> [What to do]: Reproduce the records below with every occurrence of "icon" swapped for "symbol", keeping all other text unchanged.

> [Items]:
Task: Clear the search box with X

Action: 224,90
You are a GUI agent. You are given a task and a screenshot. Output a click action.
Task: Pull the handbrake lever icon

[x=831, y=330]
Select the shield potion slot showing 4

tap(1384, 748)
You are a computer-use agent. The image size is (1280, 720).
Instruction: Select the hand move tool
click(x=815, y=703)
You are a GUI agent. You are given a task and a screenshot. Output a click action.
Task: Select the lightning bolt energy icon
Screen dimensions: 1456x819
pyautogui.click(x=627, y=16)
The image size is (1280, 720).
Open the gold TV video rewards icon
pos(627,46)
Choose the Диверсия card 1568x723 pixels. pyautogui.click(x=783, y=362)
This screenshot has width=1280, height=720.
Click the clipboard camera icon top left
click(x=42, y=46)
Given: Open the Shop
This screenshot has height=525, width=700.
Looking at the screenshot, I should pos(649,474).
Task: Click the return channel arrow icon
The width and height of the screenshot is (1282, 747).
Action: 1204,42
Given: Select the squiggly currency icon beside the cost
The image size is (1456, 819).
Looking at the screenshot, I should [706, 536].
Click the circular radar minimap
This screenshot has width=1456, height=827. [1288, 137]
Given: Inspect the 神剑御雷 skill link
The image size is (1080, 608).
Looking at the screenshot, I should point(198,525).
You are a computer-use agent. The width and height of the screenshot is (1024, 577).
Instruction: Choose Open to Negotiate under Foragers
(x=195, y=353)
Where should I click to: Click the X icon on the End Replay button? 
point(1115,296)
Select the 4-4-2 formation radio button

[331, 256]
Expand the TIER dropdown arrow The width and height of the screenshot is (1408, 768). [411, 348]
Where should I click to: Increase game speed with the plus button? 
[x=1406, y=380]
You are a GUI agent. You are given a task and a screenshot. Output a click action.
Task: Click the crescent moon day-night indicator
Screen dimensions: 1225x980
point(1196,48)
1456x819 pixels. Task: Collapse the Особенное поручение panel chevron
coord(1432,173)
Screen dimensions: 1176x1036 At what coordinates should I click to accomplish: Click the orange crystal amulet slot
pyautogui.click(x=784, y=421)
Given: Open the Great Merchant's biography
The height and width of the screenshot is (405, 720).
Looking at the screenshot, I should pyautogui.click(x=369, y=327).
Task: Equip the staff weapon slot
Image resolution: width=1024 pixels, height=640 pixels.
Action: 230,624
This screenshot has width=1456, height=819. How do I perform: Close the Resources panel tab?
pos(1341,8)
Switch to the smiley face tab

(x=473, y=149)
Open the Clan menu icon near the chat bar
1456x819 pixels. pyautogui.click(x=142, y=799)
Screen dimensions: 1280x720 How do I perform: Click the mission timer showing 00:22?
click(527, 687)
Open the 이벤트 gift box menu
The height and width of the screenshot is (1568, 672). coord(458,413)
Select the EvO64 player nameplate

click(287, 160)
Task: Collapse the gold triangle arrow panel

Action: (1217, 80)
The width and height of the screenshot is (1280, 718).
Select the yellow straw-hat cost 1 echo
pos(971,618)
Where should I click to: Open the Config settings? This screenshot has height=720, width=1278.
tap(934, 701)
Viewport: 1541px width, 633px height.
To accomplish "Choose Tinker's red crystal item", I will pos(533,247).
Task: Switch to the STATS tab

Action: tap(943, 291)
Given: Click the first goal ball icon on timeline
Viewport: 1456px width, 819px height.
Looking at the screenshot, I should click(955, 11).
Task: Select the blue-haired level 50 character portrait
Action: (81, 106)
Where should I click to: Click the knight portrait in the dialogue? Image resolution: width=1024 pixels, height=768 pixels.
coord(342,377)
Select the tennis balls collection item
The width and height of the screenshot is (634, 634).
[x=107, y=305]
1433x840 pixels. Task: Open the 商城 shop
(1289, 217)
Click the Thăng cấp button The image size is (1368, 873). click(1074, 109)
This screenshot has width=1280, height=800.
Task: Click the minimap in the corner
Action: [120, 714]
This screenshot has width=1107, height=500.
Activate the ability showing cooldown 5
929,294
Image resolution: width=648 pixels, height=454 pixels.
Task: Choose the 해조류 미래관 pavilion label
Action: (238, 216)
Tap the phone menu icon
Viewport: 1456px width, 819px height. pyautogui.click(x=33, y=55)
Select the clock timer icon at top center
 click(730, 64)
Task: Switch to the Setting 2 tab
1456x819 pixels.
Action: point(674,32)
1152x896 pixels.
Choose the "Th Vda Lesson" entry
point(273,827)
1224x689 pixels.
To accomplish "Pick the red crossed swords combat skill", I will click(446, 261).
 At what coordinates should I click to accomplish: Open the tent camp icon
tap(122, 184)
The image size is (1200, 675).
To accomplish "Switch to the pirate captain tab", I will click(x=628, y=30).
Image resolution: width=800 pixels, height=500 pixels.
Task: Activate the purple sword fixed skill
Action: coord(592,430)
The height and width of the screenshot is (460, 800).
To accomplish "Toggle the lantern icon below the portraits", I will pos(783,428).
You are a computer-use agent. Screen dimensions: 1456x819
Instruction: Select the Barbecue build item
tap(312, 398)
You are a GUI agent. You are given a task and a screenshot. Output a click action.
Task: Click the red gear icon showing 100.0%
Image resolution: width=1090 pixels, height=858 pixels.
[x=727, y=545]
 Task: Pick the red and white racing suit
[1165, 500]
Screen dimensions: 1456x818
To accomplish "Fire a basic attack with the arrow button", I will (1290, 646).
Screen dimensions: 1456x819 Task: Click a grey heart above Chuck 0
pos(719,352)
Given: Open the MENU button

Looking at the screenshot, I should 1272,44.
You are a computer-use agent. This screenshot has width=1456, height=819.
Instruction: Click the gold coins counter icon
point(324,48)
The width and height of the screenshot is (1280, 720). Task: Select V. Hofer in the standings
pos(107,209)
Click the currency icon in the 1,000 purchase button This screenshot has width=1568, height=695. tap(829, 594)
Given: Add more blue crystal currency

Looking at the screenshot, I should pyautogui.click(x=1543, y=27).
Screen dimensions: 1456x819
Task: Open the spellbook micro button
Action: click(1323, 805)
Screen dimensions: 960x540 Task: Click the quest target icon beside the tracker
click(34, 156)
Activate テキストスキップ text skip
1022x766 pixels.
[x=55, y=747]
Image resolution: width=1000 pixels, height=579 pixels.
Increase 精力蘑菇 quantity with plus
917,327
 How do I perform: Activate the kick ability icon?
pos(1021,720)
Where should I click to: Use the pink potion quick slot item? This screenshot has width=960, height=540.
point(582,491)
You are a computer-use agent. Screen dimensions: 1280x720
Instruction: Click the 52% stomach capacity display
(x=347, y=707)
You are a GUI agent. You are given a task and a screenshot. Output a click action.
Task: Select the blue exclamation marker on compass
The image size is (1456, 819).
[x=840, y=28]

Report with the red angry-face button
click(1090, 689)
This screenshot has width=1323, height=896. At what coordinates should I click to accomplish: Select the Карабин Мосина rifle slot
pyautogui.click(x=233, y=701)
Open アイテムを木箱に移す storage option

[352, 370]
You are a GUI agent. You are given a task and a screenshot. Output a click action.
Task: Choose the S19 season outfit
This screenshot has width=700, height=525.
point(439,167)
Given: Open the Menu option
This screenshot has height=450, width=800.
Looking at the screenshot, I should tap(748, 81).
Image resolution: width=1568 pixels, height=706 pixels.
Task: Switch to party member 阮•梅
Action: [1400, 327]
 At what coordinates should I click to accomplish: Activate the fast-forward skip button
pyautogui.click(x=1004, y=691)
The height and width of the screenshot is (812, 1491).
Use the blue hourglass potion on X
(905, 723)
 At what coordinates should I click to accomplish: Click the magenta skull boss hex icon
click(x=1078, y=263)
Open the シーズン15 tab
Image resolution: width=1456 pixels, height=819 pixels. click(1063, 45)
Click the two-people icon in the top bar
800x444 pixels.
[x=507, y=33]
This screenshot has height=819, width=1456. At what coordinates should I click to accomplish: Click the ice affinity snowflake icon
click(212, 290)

> [Result of this exercise]:
Task: Clear the search box with X

Action: 224,90
You are a GUI agent. You are given a task and a screenshot. Output a click action.
Task: Pull the handbrake lever symbol

[x=831, y=330]
Select the shield potion slot showing 4

tap(1384, 748)
You are a computer-use agent. The image size is (1280, 720).
Instruction: Select the hand move tool
click(x=815, y=703)
You are a GUI agent. You are given a task and a screenshot. Output a click action.
Task: Select the lightning bolt energy symbol
Screen dimensions: 1456x819
pyautogui.click(x=627, y=16)
The image size is (1280, 720).
Open the gold TV video rewards symbol
pos(627,46)
Choose the Диверсия card 1568x723 pixels. pyautogui.click(x=783, y=362)
This screenshot has width=1280, height=720.
Click the clipboard camera symbol top left
click(x=42, y=46)
Given: Open the Shop
This screenshot has height=525, width=700.
Looking at the screenshot, I should pos(649,474).
Task: Click the return channel arrow symbol
The width and height of the screenshot is (1282, 747).
Action: 1204,42
Given: Select the squiggly currency symbol beside the cost
The image size is (1456, 819).
Looking at the screenshot, I should [706, 536].
Click the circular radar minimap
This screenshot has width=1456, height=827. [1288, 137]
Given: Inspect the 神剑御雷 skill link
The image size is (1080, 608).
Looking at the screenshot, I should point(198,525).
You are a computer-use agent. The width and height of the screenshot is (1024, 577).
Instruction: Choose Open to Negotiate under Foragers
(x=195, y=353)
Where should I click to: Click the X symbol on the End Replay button? 
point(1115,296)
Select the 4-4-2 formation radio button

[331, 256]
Expand the TIER dropdown arrow The width and height of the screenshot is (1408, 768). [411, 348]
Where should I click to: Increase game speed with the plus button? 
[x=1406, y=380]
You are a GUI agent. You are given a task and a screenshot. Output a click action.
Task: Click the crescent moon day-night indicator
Screen dimensions: 1225x980
point(1196,48)
1456x819 pixels. Task: Collapse the Особенное поручение panel chevron
coord(1432,173)
Screen dimensions: 1176x1036 At what coordinates should I click to accomplish: Click the orange crystal amulet slot
pyautogui.click(x=784, y=421)
Given: Open the Great Merchant's biography
The height and width of the screenshot is (405, 720).
Looking at the screenshot, I should pyautogui.click(x=369, y=327).
Task: Equip the staff weapon slot
Image resolution: width=1024 pixels, height=640 pixels.
Action: 230,624
This screenshot has width=1456, height=819. How do I perform: Close the Resources panel tab?
pos(1341,8)
Switch to the smiley face tab

(x=473, y=149)
Open the Clan menu symbol near the chat bar
1456x819 pixels. pyautogui.click(x=142, y=799)
Screen dimensions: 1280x720 How do I perform: Click the mission timer showing 00:22?
click(527, 687)
Open the 이벤트 gift box menu
The height and width of the screenshot is (1568, 672). coord(458,413)
Select the EvO64 player nameplate

click(287, 160)
Task: Collapse the gold triangle arrow panel

Action: (1217, 80)
The width and height of the screenshot is (1280, 718).
Select the yellow straw-hat cost 1 echo
pos(971,618)
Where should I click to: Open the Config settings? This screenshot has height=720, width=1278.
tap(934, 701)
Viewport: 1541px width, 633px height.
To accomplish "Choose Tinker's red crystal item", I will pos(533,247).
Task: Switch to the STATS tab

Action: tap(943, 291)
Given: Click the first goal ball symbol on timeline
Viewport: 1456px width, 819px height.
Looking at the screenshot, I should click(955, 11).
Task: Select the blue-haired level 50 character portrait
Action: (81, 106)
Where should I click to: Click the knight portrait in the dialogue? Image resolution: width=1024 pixels, height=768 pixels.
coord(342,377)
Select the tennis balls collection item
The width and height of the screenshot is (634, 634).
[x=107, y=305]
1433x840 pixels. Task: Open the 商城 shop
(1289, 217)
Click the Thăng cấp button The image size is (1368, 873). click(1074, 109)
This screenshot has width=1280, height=800.
Task: Click the minimap in the corner
Action: [120, 714]
This screenshot has width=1107, height=500.
Activate the ability showing cooldown 5
929,294
Image resolution: width=648 pixels, height=454 pixels.
Task: Choose the 해조류 미래관 pavilion label
Action: (238, 216)
Tap the phone menu symbol
Viewport: 1456px width, 819px height. pyautogui.click(x=33, y=55)
Select the clock timer symbol at top center
 click(730, 64)
Task: Switch to the Setting 2 tab
1456x819 pixels.
Action: point(674,32)
1152x896 pixels.
Choose the "Th Vda Lesson" entry
point(273,827)
1224x689 pixels.
To accomplish "Pick the red crossed swords combat skill", I will click(446, 261).
 At what coordinates should I click to accomplish: Open the tent camp symbol
tap(122, 184)
The image size is (1200, 675).
To accomplish "Switch to the pirate captain tab", I will click(x=628, y=30).
Image resolution: width=800 pixels, height=500 pixels.
Task: Activate the purple sword fixed skill
Action: coord(592,430)
The height and width of the screenshot is (460, 800).
To accomplish "Toggle the lantern symbol below the portraits", I will pos(783,428).
You are a computer-use agent. Screen dimensions: 1456x819
Instruction: Select the Barbecue build item
tap(312, 398)
You are a GUI agent. You are given a task and a screenshot. Output a click action.
Task: Click the red gear symbol showing 100.0%
Image resolution: width=1090 pixels, height=858 pixels.
[x=727, y=545]
 Task: Pick the red and white racing suit
[1165, 500]
Screen dimensions: 1456x818
To accomplish "Fire a basic attack with the arrow button", I will (1290, 646).
Screen dimensions: 1456x819 Task: Click a grey heart above Chuck 0
pos(719,352)
Given: Open the MENU button

Looking at the screenshot, I should 1272,44.
You are a computer-use agent. This screenshot has width=1456, height=819.
Instruction: Click the gold coins counter symbol
point(324,48)
The width and height of the screenshot is (1280, 720). Task: Select V. Hofer in the standings
pos(107,209)
Click the currency symbol in the 1,000 purchase button This screenshot has width=1568, height=695. tap(829, 594)
Given: Add more blue crystal currency

Looking at the screenshot, I should pyautogui.click(x=1543, y=27).
Screen dimensions: 1456x819
Task: Open the spellbook micro button
Action: click(1323, 805)
Screen dimensions: 960x540 Task: Click the quest target symbol beside the tracker
click(34, 156)
Activate テキストスキップ text skip
1022x766 pixels.
[x=55, y=747]
Image resolution: width=1000 pixels, height=579 pixels.
Increase 精力蘑菇 quantity with plus
917,327
 How do I perform: Activate the kick ability symbol?
pos(1021,720)
Where should I click to: Use the pink potion quick slot item? This screenshot has width=960, height=540.
point(582,491)
You are a computer-use agent. Screen dimensions: 1280x720
Instruction: Click the 52% stomach capacity display
(x=347, y=707)
You are a GUI agent. You are given a task and a screenshot. Output a click action.
Task: Select the blue exclamation marker on compass
The image size is (1456, 819).
[x=840, y=28]

Report with the red angry-face button
click(1090, 689)
This screenshot has width=1323, height=896. At what coordinates should I click to accomplish: Select the Карабин Мосина rifle slot
pyautogui.click(x=233, y=701)
Open アイテムを木箱に移す storage option

[352, 370]
You are a GUI agent. You are given a task and a screenshot. Output a click action.
Task: Choose the S19 season outfit
This screenshot has width=700, height=525.
point(439,167)
Given: Open the Menu option
This screenshot has height=450, width=800.
Looking at the screenshot, I should tap(748, 81).
Image resolution: width=1568 pixels, height=706 pixels.
Task: Switch to party member 阮•梅
Action: [1400, 327]
 At what coordinates should I click to accomplish: Activate the fast-forward skip button
pyautogui.click(x=1004, y=691)
The height and width of the screenshot is (812, 1491).
Use the blue hourglass potion on X
(905, 723)
 At what coordinates should I click to accomplish: Click the magenta skull boss hex symbol
click(x=1078, y=263)
Open the シーズン15 tab
Image resolution: width=1456 pixels, height=819 pixels. click(1063, 45)
Click the two-people symbol in the top bar
800x444 pixels.
[x=507, y=33]
This screenshot has height=819, width=1456. At what coordinates should I click to accomplish: Click the ice affinity snowflake symbol
click(212, 290)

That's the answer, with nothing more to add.